→ Task directions
Write out the lines below without changes, from the line containing "Task: Select the TBA" up to and including the line containing "Looking at the screenshot, I should [x=105, y=19].".

→ Data lines
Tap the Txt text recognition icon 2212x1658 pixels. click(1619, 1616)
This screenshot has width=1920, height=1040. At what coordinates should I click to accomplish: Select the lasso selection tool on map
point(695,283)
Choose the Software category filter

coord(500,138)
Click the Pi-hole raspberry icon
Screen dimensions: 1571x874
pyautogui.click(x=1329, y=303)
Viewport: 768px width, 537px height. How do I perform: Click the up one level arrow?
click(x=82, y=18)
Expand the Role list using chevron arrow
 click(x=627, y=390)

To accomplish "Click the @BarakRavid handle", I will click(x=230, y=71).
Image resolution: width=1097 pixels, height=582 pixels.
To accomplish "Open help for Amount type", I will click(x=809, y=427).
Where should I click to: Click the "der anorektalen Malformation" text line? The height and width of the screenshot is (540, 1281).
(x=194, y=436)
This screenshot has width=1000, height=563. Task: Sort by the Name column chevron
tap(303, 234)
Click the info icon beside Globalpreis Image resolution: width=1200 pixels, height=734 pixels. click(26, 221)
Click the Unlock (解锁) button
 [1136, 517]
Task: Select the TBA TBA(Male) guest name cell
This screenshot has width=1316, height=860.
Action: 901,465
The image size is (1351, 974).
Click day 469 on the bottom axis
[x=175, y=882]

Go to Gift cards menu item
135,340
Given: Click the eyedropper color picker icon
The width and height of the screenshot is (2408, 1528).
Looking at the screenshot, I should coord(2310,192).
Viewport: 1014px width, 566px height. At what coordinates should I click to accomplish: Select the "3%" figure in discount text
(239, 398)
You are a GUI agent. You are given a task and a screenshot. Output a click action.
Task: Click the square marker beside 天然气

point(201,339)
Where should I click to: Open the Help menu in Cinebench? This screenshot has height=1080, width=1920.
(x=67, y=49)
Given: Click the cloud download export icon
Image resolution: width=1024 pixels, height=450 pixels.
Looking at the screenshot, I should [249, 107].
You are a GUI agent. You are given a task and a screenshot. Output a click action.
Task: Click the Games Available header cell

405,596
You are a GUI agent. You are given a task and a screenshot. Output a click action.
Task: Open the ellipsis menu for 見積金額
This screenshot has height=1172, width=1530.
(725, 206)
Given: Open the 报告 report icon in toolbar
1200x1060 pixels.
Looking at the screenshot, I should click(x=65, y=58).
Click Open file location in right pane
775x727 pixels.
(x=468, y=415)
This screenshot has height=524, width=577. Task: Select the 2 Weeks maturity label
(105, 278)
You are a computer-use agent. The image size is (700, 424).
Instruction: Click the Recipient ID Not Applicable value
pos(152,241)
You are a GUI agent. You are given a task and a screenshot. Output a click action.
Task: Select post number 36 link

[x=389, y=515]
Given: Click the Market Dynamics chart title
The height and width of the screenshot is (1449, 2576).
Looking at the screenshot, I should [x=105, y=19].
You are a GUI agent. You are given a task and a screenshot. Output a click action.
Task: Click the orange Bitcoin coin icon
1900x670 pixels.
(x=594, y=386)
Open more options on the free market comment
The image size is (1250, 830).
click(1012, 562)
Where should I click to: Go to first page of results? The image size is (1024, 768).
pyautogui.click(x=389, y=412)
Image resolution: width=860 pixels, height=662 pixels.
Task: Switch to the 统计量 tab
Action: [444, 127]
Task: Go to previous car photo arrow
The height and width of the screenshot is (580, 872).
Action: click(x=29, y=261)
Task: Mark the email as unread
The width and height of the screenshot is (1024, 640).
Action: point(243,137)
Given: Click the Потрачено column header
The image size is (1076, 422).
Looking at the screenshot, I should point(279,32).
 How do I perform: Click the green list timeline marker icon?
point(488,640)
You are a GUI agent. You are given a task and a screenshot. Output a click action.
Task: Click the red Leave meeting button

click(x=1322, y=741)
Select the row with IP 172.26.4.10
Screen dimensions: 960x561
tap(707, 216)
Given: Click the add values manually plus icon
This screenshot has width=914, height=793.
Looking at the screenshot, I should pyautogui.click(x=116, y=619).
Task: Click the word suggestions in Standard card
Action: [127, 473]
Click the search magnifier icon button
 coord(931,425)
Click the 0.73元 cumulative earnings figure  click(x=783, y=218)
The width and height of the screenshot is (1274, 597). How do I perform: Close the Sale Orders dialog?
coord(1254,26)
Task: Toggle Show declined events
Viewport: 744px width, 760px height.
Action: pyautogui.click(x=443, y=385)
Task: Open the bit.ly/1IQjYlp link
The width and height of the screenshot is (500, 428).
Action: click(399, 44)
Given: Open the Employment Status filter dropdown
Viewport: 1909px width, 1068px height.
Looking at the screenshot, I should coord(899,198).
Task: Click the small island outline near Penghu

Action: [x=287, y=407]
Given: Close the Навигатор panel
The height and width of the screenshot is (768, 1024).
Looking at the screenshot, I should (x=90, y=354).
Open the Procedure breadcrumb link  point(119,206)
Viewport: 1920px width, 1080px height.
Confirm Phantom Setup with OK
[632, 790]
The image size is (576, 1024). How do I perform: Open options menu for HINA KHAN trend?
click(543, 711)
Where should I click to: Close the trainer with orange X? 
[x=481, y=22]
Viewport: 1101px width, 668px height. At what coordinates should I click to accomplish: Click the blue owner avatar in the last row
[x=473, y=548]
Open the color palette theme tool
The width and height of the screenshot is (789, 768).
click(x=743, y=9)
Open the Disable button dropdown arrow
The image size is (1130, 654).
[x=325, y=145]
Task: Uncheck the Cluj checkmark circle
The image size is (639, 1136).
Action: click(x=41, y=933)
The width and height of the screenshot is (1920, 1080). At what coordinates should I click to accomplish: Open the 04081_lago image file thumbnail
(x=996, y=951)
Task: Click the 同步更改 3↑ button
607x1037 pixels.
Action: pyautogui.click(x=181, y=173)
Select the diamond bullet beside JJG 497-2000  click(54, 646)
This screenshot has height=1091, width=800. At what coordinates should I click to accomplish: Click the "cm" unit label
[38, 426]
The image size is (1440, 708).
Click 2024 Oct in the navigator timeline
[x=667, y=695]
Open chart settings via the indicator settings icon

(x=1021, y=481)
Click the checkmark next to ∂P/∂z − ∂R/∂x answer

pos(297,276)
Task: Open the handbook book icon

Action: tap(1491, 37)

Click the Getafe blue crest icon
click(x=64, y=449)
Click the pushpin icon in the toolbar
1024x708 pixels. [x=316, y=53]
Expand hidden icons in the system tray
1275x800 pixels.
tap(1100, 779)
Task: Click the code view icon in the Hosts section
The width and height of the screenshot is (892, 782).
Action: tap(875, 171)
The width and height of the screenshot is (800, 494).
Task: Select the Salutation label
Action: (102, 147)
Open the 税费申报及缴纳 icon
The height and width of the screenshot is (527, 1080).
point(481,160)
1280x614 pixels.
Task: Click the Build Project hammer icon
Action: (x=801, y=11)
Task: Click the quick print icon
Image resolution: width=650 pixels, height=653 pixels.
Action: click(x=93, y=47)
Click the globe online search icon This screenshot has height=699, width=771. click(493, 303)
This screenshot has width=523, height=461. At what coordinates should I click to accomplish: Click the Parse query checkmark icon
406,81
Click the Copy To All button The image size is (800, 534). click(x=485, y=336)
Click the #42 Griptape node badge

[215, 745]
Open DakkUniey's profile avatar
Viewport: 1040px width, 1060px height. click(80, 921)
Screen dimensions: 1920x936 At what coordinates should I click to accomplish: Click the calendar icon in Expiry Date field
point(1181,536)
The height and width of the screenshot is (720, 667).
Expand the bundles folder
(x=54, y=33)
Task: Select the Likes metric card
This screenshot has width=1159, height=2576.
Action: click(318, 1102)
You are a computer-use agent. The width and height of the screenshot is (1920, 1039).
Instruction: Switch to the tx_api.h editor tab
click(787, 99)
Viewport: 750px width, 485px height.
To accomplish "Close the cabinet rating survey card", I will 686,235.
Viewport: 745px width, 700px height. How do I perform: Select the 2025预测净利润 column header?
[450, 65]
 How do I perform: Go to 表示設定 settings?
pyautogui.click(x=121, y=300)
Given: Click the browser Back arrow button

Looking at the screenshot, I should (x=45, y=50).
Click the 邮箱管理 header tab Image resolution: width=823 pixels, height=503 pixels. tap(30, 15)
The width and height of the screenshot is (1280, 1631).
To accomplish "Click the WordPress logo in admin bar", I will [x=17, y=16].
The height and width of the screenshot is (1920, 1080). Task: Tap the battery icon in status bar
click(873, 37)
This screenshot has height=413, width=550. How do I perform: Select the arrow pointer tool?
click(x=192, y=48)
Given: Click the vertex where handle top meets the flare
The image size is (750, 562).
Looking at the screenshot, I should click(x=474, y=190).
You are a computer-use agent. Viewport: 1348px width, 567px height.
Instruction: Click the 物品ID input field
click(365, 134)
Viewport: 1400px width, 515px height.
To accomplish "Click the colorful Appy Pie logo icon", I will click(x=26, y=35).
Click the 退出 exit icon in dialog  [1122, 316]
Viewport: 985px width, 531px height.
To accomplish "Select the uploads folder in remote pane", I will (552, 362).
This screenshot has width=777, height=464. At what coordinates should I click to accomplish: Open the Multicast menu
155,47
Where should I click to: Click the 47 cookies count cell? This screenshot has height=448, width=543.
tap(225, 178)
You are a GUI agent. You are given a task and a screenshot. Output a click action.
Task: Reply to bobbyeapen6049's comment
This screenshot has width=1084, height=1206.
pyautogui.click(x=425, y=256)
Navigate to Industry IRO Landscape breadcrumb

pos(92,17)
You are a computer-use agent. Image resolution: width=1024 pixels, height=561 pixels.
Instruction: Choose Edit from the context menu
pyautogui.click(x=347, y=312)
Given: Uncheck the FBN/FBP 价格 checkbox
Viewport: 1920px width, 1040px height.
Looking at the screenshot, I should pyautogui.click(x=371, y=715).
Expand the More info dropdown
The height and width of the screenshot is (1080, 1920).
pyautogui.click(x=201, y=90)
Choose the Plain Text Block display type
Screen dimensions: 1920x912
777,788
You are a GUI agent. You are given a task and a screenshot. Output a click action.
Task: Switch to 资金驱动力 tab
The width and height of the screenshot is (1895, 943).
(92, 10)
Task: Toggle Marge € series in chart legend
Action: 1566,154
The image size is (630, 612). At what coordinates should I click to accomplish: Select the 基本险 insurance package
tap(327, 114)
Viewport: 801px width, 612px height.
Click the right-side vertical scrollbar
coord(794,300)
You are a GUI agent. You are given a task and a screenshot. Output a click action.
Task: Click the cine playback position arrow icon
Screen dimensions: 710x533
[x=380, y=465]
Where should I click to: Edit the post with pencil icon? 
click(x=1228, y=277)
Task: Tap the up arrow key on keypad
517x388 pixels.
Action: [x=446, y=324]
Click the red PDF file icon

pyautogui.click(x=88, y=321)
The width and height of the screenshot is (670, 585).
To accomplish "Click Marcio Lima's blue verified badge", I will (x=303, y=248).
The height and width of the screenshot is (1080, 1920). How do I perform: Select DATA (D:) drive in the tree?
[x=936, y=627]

→ Final result
Task: Select the TBA TBA(Male) guest name cell
This screenshot has width=1316, height=860.
Action: 901,465
The image size is (1351, 974).
Click day 469 on the bottom axis
[x=175, y=882]

Go to Gift cards menu item
135,340
Given: Click the eyedropper color picker icon
The width and height of the screenshot is (2408, 1528).
Looking at the screenshot, I should coord(2310,192).
Viewport: 1014px width, 566px height. At what coordinates should I click to accomplish: Select the "3%" figure in discount text
(239, 398)
You are a GUI agent. You are given a task and a screenshot. Output a click action.
Task: Click the square marker beside 天然气

point(201,339)
Where should I click to: Open the Help menu in Cinebench? This screenshot has height=1080, width=1920.
(x=67, y=49)
Given: Click the cloud download export icon
Image resolution: width=1024 pixels, height=450 pixels.
Looking at the screenshot, I should [249, 107].
You are a GUI agent. You are given a task and a screenshot. Output a click action.
Task: Click the Games Available header cell

405,596
You are a GUI agent. You are given a task and a screenshot. Output a click action.
Task: Open the ellipsis menu for 見積金額
This screenshot has height=1172, width=1530.
(725, 206)
Given: Open the 报告 report icon in toolbar
1200x1060 pixels.
Looking at the screenshot, I should click(x=65, y=58).
Click Open file location in right pane
775x727 pixels.
(x=468, y=415)
This screenshot has height=524, width=577. Task: Select the 2 Weeks maturity label
(105, 278)
You are a computer-use agent. The image size is (700, 424).
Instruction: Click the Recipient ID Not Applicable value
pos(152,241)
You are a GUI agent. You are given a task and a screenshot. Output a click action.
Task: Select post number 36 link

[x=389, y=515]
Given: Click the Market Dynamics chart title
The height and width of the screenshot is (1449, 2576).
Looking at the screenshot, I should [x=105, y=19].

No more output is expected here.